Visitor to Add Items to the Menu

class MenuElementAddVisitor implements MenuElementVisitor {
    System.out.println("Press 1 for Starter, 2 for Main Course, 3 for Desert or 4 for Drinks");
    int MenuElementType = Console.readInt();
    System.out.println("Type the name of the Menu Element you want to add");
    String MenuElementName = Console.readString();

Visitor to Remove Items from the Menu

class MenuElementRemoveVisitor implements MenuElementVisitor {

}

Run the code demo

public class VisitorDemo {
    static public void main(String[] args) {
        Menu menu = new Menu();
        menu.accept(new MenuElementAddVisitor());
        menu.accept(new MenuElementRemoveVisitor());
    }
}

Solution

  • I think that your "adding" visitor shouldn't know about the fact that you use Command-Line arguments to indicate your menu names.

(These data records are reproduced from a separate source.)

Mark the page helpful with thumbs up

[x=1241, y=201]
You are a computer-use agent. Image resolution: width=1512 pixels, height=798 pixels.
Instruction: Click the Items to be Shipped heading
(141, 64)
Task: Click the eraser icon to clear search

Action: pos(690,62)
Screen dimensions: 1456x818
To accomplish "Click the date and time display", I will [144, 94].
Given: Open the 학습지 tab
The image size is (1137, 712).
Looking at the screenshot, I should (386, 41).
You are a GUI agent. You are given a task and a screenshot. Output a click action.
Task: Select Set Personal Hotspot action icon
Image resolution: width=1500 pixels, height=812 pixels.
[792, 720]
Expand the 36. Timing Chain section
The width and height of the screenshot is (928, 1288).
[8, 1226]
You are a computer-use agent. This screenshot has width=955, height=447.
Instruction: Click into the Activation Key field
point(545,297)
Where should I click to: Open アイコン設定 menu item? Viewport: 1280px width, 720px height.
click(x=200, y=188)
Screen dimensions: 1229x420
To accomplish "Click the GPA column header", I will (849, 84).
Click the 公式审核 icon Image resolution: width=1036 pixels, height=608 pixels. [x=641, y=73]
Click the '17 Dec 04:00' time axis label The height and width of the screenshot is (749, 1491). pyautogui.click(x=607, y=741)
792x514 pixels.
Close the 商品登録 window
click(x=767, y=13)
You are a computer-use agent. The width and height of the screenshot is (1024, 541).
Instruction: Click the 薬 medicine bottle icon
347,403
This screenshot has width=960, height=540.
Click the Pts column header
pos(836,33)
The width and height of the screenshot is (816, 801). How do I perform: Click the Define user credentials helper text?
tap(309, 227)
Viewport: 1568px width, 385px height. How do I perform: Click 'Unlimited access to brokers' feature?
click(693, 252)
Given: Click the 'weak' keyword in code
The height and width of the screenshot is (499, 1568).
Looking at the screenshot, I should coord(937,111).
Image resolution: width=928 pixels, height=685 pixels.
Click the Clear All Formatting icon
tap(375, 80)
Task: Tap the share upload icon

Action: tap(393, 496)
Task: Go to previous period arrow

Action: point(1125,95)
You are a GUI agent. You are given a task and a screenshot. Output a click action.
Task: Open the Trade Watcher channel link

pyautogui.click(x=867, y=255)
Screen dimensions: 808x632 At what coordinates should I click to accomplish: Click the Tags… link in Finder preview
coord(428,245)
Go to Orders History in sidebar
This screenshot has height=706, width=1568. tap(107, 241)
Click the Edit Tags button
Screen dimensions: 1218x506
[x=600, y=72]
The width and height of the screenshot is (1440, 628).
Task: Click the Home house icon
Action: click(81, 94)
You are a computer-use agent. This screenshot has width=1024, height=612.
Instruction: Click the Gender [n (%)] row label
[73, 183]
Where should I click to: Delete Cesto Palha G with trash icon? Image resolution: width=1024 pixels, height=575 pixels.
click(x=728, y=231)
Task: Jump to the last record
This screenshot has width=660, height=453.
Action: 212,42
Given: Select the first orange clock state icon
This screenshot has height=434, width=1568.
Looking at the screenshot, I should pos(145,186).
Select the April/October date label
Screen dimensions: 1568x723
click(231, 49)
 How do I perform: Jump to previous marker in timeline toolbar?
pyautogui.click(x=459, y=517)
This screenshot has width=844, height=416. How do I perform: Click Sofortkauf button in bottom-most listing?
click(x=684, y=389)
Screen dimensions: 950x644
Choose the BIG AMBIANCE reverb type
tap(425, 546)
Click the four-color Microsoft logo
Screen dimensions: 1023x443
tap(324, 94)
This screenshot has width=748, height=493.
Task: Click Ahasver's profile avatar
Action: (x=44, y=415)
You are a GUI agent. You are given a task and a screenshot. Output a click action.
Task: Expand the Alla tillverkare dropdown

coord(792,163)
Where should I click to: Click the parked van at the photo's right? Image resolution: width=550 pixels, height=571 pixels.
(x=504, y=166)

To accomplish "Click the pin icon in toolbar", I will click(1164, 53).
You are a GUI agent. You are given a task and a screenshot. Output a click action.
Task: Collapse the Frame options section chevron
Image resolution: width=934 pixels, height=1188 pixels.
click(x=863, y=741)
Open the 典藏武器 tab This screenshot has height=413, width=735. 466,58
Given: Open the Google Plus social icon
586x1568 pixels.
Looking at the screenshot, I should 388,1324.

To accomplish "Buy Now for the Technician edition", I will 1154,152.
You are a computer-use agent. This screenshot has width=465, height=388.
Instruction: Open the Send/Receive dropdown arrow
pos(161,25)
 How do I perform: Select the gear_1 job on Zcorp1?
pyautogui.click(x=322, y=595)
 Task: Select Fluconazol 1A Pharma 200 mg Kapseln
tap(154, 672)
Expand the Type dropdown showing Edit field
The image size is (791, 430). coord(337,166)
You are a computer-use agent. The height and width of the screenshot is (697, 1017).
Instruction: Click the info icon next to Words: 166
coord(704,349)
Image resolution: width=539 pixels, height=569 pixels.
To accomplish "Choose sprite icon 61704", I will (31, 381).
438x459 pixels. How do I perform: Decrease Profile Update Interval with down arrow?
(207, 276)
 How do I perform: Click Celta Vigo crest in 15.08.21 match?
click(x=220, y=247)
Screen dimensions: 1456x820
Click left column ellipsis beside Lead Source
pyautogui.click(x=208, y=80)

    Indeed, this breaks SRP => Single Responsibility Principle because adding and reading are two actions so two responsibilities. To understand that, imagine you decide to read menu names now from file ... you'll have to open and recode your "adding" visitor class.

    You should have a main generic class who just know about String (for the names) and specialized class someone can create or eventually use yours to precise from where arguments are provided.

    So in your example, you should try to replace Console.readInt(); and Console.readString() with an int method parameter and a String method parameter.